--- Excerpted passage ---
The figure presents the globally-averaged and latitude-weighted root mean square error (RMSE) for forecasts generated by the FuXi model and ECMWF HRES (blue) in 10-day forecasts. FuXi forecasts are initialized using analysis fields produced by FuXi-DA with (red solid and green dashed lines) and without (black) background forecasts. The evaluation includes 5 variables: relative humidity (R), temperature (T), geopotential (Z), u component of wind (U), and v component of wind (V), at three pressure levels (300, 500, and 850 hPa). The five rows and three columns correspond to five variables and three pressure levels, respectively. FuXi forecasts (red and black lines) are verified against ERA5, and also against FuXi-DA analyses (green dashed lines). When FuXi (green dashed lines) and ECMWF HRES (blue) forecasts are evaluated against their respective initialization time series, they inherently exhibit lower RMSE at early lead times. Red dots indicate time steps where FuXi Weather significantly outperforms ECMWF HRES, based on the t-test at the 95% confidence level. The performance change on day 4 arises from the model transition from FuXi-Short to FuXi-Medium.

When evaluated against their respective analyses, both FuXi Weather and ECMWF HRES show small initial errors. Against ERA5, FuXi Weather initially shows higher RMSE values than ECMWF HRES, but outperforms ECMWF HRES after a lead time of 2–8 days, depending on the variable and pressure level. For R, FuXi Weather outperforms ECMWF HRES at lead times of 2.00, 3.25, and 2.25 days for 300, 500, and 850 hPa, respectively. For T, Z, U, and V, the critical lead times are later owing to the lower accuracy of their corresponding analysis fields. For Z, these times are 8.00, 7.75, and 7.50 days at 300, 500, and 850 hPa, respectively. The performance discontinuity on day 4 reflects the transition between FuXi-Short and FuXi-Medium forecast components.

--- Set problem 1 ---
Answer these questions from the passage on FuXi forecast errors, one answer per line:
(a) At which three pressure levels are the variables evaluated?
(b) At what lead time does FuXi Weather begin to outperform ECMWF HRES for R at 500 hPa?
(c) What causes the performance change on day 4?
--- Set problem 2 ---
Please continue the passage on FuXi forecast errors, starting after its last sentence.

--- Data supplied ---
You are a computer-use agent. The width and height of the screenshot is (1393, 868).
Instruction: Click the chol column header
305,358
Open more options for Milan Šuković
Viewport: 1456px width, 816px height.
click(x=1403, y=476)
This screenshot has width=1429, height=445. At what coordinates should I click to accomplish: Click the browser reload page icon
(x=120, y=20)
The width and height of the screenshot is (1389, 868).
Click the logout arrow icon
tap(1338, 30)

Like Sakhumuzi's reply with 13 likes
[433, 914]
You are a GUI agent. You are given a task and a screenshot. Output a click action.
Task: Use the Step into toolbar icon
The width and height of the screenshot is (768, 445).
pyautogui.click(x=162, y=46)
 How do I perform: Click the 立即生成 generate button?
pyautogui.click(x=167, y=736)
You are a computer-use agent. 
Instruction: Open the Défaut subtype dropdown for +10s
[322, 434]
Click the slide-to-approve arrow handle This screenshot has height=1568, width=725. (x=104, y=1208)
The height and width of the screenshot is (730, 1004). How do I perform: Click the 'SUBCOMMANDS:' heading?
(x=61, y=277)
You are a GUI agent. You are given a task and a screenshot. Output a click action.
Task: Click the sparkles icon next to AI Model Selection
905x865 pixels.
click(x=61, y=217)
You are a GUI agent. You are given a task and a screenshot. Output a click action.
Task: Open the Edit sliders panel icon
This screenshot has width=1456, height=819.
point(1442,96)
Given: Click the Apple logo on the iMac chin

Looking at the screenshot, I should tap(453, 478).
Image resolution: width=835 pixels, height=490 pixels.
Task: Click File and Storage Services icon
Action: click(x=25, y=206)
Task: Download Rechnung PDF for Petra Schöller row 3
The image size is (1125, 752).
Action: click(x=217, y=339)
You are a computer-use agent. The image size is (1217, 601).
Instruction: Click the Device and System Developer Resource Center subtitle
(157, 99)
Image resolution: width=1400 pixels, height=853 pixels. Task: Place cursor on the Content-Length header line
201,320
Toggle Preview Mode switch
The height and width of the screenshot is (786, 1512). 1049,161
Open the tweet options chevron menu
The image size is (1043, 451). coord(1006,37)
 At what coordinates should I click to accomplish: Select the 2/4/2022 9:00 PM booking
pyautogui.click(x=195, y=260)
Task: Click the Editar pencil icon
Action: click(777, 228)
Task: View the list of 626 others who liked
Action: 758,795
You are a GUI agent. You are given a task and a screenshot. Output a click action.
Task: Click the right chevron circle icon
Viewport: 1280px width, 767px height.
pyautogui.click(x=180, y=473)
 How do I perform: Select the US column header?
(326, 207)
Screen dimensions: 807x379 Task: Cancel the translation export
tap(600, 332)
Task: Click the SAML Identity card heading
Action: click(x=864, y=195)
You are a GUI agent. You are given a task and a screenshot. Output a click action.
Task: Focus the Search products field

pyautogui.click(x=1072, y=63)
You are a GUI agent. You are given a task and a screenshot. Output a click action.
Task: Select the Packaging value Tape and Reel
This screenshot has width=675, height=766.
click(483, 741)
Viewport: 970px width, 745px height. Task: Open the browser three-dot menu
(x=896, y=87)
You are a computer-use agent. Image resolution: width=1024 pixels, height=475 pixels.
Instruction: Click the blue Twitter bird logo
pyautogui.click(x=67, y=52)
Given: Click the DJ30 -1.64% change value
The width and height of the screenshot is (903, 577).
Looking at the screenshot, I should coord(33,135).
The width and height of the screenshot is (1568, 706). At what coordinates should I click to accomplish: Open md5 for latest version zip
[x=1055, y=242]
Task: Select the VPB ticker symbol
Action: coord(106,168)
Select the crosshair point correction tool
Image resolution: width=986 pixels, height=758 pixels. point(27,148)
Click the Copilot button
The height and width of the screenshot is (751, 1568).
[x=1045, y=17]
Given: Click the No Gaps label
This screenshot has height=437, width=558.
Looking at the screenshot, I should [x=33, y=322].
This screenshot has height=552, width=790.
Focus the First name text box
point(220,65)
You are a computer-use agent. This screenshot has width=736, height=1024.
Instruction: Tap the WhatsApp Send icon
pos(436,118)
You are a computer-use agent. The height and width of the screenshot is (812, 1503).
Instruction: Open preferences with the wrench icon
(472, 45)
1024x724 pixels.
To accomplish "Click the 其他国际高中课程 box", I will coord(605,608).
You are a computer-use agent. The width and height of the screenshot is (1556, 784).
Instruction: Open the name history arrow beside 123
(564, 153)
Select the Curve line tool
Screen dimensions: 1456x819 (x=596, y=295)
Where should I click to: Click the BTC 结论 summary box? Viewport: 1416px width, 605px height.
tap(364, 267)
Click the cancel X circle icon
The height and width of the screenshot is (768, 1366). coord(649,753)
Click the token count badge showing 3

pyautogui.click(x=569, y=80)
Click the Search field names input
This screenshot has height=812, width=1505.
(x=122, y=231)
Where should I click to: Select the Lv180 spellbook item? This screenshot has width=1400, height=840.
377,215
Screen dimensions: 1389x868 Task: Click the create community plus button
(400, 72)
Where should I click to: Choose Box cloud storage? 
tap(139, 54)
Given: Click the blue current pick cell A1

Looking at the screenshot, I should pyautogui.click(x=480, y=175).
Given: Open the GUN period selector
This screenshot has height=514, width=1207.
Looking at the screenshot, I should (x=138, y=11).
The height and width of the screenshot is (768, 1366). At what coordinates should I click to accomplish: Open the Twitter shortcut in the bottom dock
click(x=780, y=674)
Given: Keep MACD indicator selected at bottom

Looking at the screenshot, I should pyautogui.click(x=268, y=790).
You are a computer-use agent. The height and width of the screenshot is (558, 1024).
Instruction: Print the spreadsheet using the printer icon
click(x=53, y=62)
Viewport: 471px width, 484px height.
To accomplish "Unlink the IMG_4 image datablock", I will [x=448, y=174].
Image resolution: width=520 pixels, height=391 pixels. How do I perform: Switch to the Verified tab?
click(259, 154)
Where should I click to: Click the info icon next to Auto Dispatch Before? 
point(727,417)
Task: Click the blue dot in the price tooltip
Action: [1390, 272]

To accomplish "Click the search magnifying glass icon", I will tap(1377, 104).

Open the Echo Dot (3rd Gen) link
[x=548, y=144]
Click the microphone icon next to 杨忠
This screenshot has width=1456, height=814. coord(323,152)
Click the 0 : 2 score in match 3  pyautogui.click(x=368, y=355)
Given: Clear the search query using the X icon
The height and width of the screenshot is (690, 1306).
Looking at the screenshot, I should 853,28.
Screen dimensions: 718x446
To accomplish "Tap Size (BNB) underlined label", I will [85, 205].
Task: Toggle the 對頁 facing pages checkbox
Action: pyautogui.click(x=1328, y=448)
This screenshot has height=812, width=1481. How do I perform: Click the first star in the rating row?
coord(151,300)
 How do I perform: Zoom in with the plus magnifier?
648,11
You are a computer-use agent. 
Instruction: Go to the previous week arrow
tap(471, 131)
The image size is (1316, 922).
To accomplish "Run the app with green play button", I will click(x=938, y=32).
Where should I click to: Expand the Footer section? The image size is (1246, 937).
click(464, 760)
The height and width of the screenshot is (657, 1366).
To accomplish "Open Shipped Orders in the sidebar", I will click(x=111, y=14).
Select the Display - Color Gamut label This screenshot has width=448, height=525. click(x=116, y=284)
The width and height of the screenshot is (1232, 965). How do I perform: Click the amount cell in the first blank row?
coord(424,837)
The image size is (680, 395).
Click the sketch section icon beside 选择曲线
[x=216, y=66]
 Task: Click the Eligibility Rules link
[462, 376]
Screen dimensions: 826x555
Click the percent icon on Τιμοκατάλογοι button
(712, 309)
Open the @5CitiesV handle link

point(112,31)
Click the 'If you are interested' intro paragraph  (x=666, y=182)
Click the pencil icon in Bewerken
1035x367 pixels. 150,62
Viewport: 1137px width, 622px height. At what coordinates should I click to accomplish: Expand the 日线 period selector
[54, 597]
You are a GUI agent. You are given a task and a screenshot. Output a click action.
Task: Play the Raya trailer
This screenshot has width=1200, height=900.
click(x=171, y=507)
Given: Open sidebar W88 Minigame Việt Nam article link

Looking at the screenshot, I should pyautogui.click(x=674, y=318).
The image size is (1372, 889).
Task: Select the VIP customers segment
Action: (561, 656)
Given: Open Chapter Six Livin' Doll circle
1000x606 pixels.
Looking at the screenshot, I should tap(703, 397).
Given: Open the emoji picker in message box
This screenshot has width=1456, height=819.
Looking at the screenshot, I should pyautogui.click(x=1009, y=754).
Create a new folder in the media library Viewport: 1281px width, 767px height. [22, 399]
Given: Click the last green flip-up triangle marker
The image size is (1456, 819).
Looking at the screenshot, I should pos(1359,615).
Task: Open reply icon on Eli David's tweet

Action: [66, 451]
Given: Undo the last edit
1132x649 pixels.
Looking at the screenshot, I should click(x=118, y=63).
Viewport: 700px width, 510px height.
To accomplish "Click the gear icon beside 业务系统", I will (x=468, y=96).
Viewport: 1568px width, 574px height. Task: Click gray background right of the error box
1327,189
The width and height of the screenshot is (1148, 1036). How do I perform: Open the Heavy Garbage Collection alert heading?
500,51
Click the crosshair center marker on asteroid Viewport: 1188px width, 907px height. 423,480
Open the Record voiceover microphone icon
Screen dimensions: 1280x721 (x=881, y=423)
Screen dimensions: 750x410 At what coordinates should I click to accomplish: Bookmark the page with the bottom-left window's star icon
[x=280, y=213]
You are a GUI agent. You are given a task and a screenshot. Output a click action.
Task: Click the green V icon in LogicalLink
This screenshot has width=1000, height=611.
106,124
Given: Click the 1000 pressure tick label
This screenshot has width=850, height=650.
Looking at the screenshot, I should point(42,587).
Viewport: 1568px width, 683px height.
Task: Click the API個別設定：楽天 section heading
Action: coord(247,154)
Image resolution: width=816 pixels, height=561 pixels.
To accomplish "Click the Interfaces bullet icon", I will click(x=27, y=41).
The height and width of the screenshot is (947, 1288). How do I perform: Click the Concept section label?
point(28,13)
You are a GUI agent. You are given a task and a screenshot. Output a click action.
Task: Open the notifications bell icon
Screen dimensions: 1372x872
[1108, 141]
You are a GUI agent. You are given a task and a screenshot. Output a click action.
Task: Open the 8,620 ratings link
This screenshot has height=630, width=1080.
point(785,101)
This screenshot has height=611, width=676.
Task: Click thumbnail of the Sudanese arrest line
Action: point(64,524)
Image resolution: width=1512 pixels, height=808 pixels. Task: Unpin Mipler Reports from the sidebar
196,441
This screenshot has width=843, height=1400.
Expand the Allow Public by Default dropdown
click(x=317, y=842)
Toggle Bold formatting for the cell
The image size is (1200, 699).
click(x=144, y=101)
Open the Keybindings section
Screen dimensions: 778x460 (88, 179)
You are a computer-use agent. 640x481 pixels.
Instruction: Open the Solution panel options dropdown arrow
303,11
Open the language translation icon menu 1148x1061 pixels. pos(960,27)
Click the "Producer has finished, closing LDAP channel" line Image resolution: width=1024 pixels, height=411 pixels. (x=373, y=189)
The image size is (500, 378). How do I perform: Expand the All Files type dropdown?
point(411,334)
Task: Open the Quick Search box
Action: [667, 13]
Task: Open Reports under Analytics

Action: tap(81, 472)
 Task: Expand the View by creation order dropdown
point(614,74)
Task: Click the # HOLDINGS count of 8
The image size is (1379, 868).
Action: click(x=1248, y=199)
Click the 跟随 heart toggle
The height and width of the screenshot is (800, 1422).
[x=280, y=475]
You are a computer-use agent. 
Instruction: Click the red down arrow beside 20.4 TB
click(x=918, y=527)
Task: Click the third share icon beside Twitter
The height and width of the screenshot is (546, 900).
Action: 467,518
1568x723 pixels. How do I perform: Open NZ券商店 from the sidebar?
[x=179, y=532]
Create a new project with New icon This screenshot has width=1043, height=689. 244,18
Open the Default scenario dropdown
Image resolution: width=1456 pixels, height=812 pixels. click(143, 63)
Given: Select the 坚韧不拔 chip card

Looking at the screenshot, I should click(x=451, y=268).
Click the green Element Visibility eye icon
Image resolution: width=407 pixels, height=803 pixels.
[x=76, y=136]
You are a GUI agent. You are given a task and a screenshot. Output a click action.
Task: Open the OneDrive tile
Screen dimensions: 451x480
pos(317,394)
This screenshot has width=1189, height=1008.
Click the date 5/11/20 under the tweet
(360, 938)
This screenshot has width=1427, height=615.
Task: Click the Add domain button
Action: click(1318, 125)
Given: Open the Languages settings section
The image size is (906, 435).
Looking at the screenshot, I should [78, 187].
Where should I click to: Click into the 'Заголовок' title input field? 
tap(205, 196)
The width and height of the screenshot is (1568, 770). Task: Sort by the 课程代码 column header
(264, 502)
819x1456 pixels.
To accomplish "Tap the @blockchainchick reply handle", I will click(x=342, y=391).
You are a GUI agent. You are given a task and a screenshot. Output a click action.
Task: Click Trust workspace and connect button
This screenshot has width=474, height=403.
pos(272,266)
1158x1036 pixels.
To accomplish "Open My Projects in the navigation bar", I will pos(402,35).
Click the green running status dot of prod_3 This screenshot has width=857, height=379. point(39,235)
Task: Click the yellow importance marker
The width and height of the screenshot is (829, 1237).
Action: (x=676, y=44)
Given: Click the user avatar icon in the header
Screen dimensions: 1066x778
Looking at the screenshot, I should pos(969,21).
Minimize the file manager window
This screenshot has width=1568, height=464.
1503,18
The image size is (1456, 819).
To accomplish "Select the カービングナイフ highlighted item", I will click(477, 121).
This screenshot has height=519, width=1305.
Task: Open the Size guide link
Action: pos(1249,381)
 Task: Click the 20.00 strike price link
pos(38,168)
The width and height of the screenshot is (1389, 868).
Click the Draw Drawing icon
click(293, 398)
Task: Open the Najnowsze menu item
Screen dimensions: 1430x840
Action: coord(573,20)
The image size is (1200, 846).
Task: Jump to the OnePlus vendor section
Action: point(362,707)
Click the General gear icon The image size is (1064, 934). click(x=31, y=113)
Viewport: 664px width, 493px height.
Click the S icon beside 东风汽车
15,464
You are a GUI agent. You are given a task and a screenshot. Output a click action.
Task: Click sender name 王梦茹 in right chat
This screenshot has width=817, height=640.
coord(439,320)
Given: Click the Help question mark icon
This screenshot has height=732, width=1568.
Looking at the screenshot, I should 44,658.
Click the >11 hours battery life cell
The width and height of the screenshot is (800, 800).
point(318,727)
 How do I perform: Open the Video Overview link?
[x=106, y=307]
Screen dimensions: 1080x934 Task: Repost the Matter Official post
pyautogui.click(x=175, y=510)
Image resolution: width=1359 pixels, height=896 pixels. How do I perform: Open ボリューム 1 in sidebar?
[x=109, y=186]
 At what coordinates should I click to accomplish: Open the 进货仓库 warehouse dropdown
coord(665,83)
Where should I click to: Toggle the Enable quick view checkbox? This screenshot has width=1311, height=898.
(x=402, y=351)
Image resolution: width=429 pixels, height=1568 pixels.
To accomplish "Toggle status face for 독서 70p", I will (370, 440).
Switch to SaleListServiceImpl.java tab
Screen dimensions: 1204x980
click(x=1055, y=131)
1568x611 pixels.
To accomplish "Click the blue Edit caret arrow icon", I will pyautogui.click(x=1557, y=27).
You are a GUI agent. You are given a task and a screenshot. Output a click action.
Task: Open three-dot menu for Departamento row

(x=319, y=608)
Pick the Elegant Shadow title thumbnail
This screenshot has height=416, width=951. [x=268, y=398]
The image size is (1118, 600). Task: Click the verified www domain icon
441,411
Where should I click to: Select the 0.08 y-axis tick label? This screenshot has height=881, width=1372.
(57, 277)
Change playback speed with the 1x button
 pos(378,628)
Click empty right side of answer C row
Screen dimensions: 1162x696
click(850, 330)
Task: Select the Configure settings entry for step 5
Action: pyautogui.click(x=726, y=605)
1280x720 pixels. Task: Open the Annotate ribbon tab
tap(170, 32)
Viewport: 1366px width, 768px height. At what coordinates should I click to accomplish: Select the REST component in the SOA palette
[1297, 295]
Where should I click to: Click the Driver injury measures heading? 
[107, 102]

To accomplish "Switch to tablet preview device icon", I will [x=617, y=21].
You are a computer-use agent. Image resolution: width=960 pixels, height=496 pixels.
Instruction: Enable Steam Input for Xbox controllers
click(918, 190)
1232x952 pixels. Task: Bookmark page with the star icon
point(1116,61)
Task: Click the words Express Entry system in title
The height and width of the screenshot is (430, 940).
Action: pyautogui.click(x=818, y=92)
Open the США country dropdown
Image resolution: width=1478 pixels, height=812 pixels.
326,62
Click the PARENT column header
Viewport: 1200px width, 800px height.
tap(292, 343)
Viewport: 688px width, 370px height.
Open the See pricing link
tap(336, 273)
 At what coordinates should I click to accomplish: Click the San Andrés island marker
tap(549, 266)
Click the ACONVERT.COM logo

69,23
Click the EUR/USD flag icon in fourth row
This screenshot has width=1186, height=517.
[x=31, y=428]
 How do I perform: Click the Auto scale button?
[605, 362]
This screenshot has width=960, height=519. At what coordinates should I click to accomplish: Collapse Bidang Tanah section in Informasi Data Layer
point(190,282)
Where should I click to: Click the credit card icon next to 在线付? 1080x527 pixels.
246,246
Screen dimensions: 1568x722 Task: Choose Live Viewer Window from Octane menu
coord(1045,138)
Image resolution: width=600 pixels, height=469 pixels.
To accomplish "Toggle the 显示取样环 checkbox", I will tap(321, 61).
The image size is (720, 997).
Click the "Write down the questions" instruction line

--- Output 1 ---
(a) 300, 500, and 850 hPa
(b) 3.25 days
(c) The model transition from FuXi-Short to FuXi-Medium

--- Output 2 ---
Figure 3 shows similar trends for the globally-averaged and latitude-weighted ACC. FuXi Weather forecasts initialized without background forecasts perform worse, as expected. However, FuXi Weather forecasts initialized with analyses incorporating background forecasts, though initially less accurate than ECMWF HRES, improve over time and eventually achieve higher ACC values across all examined variables. Using an ACC threshold of 0.6 to define a skillful forecast, Fig. 4 compares skillful lead times. FuXi Weather extends skillful lead times for 7 out of 15 variables, matching ECMWF HRES for 6 others. For example, for Z500, FuXi Weather extends the skillful lead time from the ECMWF HRES value of 9.25 days to 9.50 days for forecasts initialized with background forecasts (forecasts initialized without background forecasts show a skillful lead time of only 8.25 days). Additional forecast comparisons, including spatial RMSE distributions, are provided in the Supplementary Information Section 7.

Fig. 3: Comparison of 10-day forecast performance across models over a 1-year testing period, spanning July 03, 2023–June 30, 2024.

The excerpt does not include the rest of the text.